--- RECORDS FOR THIS EXERCISE Enclosed Below ---
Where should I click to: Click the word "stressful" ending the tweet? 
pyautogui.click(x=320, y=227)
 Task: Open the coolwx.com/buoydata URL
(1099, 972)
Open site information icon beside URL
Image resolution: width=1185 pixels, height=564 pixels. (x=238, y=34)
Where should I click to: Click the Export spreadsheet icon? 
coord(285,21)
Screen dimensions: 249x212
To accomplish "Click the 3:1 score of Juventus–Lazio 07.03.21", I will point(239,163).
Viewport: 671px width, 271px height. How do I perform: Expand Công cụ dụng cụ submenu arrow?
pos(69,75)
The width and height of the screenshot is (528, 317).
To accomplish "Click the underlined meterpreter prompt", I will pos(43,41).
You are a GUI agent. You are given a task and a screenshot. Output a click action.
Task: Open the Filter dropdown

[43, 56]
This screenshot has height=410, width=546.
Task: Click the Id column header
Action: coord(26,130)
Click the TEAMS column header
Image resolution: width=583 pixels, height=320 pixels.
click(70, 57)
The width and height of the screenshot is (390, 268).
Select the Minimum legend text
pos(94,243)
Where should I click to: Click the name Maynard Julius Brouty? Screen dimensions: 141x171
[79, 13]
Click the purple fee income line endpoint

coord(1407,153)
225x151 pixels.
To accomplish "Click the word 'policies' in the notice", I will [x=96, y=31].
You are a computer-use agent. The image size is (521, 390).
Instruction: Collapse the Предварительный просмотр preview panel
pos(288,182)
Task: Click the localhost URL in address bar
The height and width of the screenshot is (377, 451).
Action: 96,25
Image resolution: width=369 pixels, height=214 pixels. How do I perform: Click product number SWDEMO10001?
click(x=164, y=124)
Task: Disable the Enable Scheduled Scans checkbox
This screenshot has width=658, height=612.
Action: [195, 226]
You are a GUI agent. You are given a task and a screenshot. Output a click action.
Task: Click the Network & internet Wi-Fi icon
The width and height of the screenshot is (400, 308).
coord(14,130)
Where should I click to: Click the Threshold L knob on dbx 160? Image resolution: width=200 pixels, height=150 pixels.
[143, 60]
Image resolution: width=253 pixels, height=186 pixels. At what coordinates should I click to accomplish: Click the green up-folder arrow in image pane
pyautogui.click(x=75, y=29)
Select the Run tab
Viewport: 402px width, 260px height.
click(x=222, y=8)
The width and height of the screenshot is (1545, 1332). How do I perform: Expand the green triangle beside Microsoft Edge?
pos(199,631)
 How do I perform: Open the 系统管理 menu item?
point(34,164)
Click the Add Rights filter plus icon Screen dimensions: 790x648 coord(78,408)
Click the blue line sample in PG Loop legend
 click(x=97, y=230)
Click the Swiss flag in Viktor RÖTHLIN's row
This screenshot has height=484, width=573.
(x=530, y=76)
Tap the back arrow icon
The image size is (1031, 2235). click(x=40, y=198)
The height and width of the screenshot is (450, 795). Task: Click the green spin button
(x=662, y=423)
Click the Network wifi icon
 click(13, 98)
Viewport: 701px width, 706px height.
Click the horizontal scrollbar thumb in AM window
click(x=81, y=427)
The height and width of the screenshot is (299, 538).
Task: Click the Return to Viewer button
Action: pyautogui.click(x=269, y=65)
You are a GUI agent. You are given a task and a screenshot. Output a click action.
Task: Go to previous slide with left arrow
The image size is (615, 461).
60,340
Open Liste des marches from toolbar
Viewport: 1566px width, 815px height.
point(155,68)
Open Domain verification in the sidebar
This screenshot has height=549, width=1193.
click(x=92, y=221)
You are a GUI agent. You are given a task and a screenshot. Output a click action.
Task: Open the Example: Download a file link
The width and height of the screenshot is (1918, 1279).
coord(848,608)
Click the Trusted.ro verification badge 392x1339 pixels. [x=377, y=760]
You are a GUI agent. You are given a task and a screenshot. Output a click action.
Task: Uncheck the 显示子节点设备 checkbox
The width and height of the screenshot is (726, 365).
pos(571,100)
--- End of Enclosed RECORDS FOR THIS EXERCISE ---
• **DIRECTIONS FOR THIS TASK**: The lines from the one with "Click the Add" through the final line of the data are to be reproduced exactly, both included, with no other lines.

• **TASK RESPONSE**:
Click the Add Rights filter plus icon Screen dimensions: 790x648 coord(78,408)
Click the blue line sample in PG Loop legend
 click(x=97, y=230)
Click the Swiss flag in Viktor RÖTHLIN's row
This screenshot has height=484, width=573.
(x=530, y=76)
Tap the back arrow icon
The image size is (1031, 2235). click(x=40, y=198)
The height and width of the screenshot is (450, 795). Task: Click the green spin button
(x=662, y=423)
Click the Network wifi icon
 click(13, 98)
Viewport: 701px width, 706px height.
Click the horizontal scrollbar thumb in AM window
click(x=81, y=427)
The height and width of the screenshot is (299, 538).
Task: Click the Return to Viewer button
Action: pyautogui.click(x=269, y=65)
You are a GUI agent. You are given a task and a screenshot. Output a click action.
Task: Go to previous slide with left arrow
The image size is (615, 461).
60,340
Open Liste des marches from toolbar
Viewport: 1566px width, 815px height.
point(155,68)
Open Domain verification in the sidebar
This screenshot has height=549, width=1193.
click(x=92, y=221)
You are a GUI agent. You are given a task and a screenshot. Output a click action.
Task: Open the Example: Download a file link
The width and height of the screenshot is (1918, 1279).
coord(848,608)
Click the Trusted.ro verification badge 392x1339 pixels. [x=377, y=760]
You are a GUI agent. You are given a task and a screenshot. Output a click action.
Task: Uncheck the 显示子节点设备 checkbox
The width and height of the screenshot is (726, 365).
pos(571,100)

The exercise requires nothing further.